4) HPA-1A-positive transfused platelets and HPA-1a-negative patient platelets are both destroyed, which is weird, right?

a) Most likely because antibody has autoantibody activity

b) Passive adsorption of Ag/Ab complexes or soluble PLT Ags also suggested

 

Differential diagnosis is challenging and difficult

1) TTP, ITP, DIC, HIT all can share features

2) Even more difficult in patients already thrombocytopenic

 

Tx: IVIG reverses the process and normalizes platelet count in about 3-5 days

1) Due to this, plasma exchange is uncommon today (only if IVIG doesn’t work)

2) Mortality historically 10% without treatment; now near 0% with treatment.

 

Platelet transfusion should be avoided if possible (ineffective, may worsen?)

 

Future platelet transfusions should be negative for target antigen

 

Iron overload

a. Each unit of RBCs: 200-250 mg iron (generally, 1 mg iron per 1 mL RBCs)

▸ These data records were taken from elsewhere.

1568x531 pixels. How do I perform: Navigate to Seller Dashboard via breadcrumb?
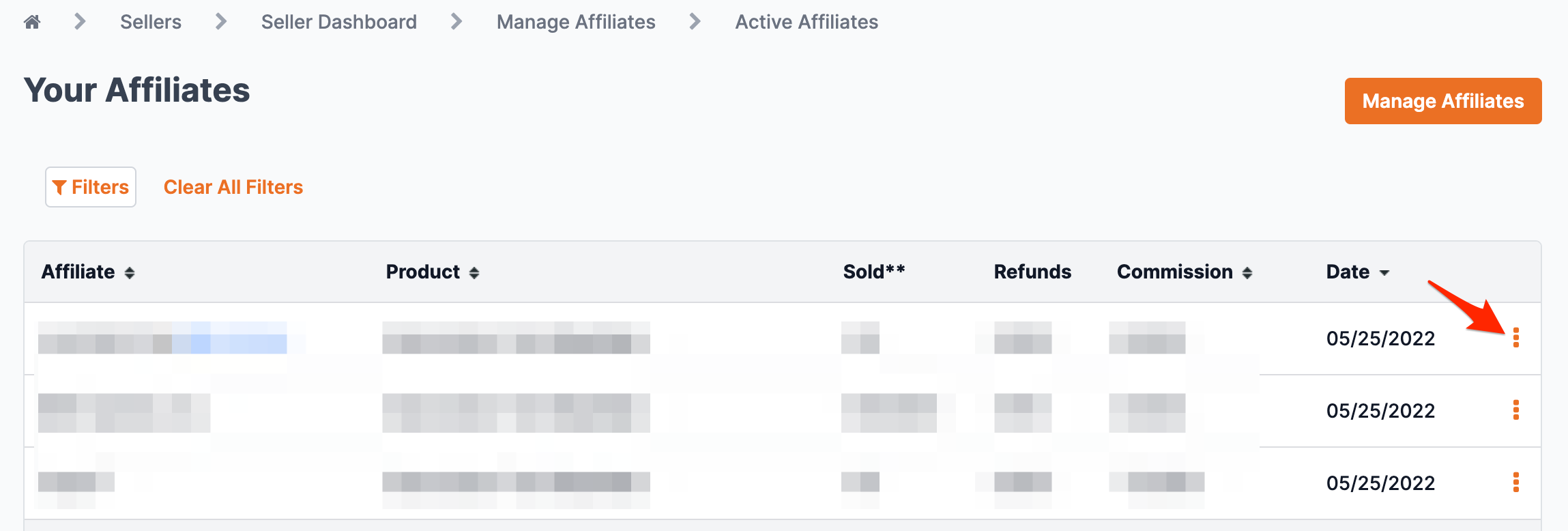338,21
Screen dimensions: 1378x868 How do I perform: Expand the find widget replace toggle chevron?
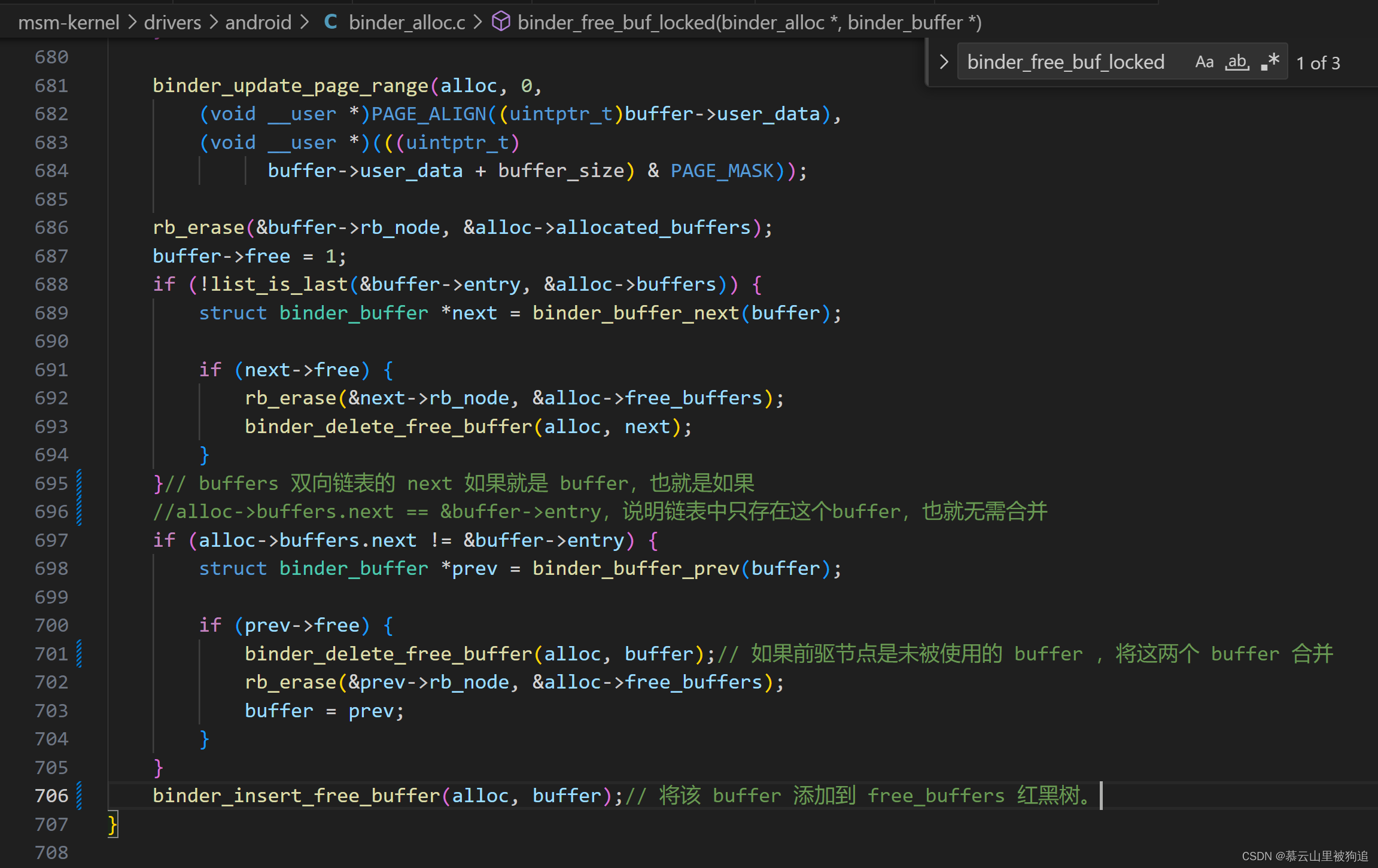coord(944,62)
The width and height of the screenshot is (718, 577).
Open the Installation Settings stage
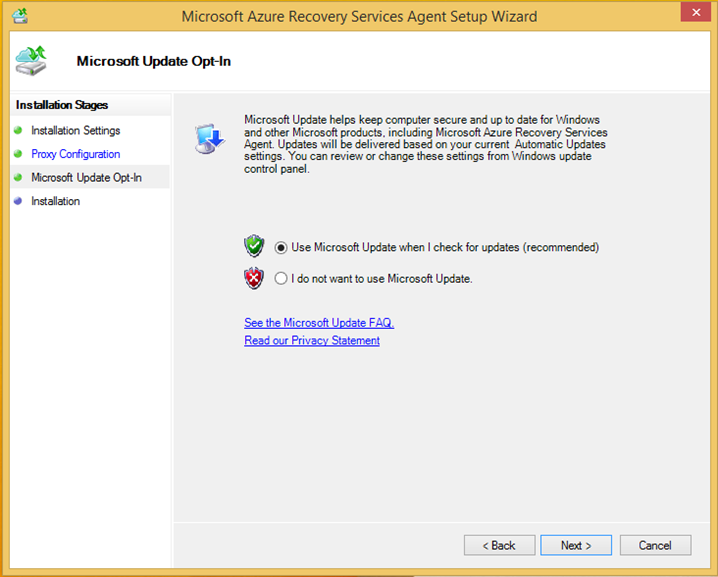(76, 131)
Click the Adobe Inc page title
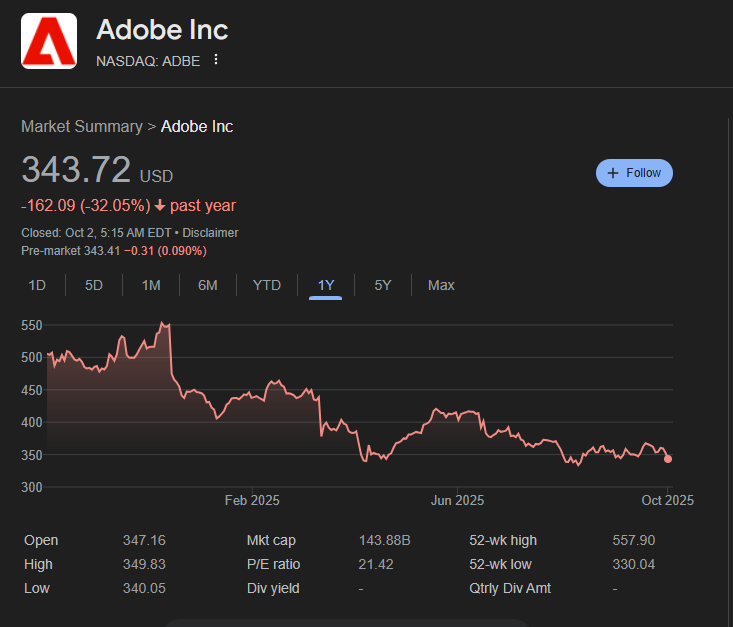733x627 pixels. 162,30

b. Lifetime load of ~50-100 transfusions in 70 Kg person = risk for overload.

1) Hepatic, cardiac, endocrine organ, RE system deposition is especially damaging

2) May present with hepatic or cardiac failure, diabetes, thyroid abnormalities

3) Big risk in chronically transfused patients

c. Exchange transfusions reduce risk

d. Iron chelators (deferoxamine, deferiprone, deferasirox) may remove iron from hepatic stores and from RE system

 

Consequences of significant reactions

1. FDA requirements

a. If there is suspicion that a death is transfusion-related, FDA requires notification “as soon as possible” by phone, fax, or e-mail (formerly 24 hours, and most try to comply)

1) Official rule says “confirmed” death, but FDA cites facilities regularly for not reporting deaths that are “suspicious” for being caused by transfusion

2) It’s ok to report a death that is suspicious (even a little), then follow-up as below

b. Initial report with a full investigation and written report within 7 days

2. JCAHO

a. Acute hemolytic transfusion reactions are “sentinel events” and require intensive investigation (Root Cause Analysis) and reporting to JCAHO.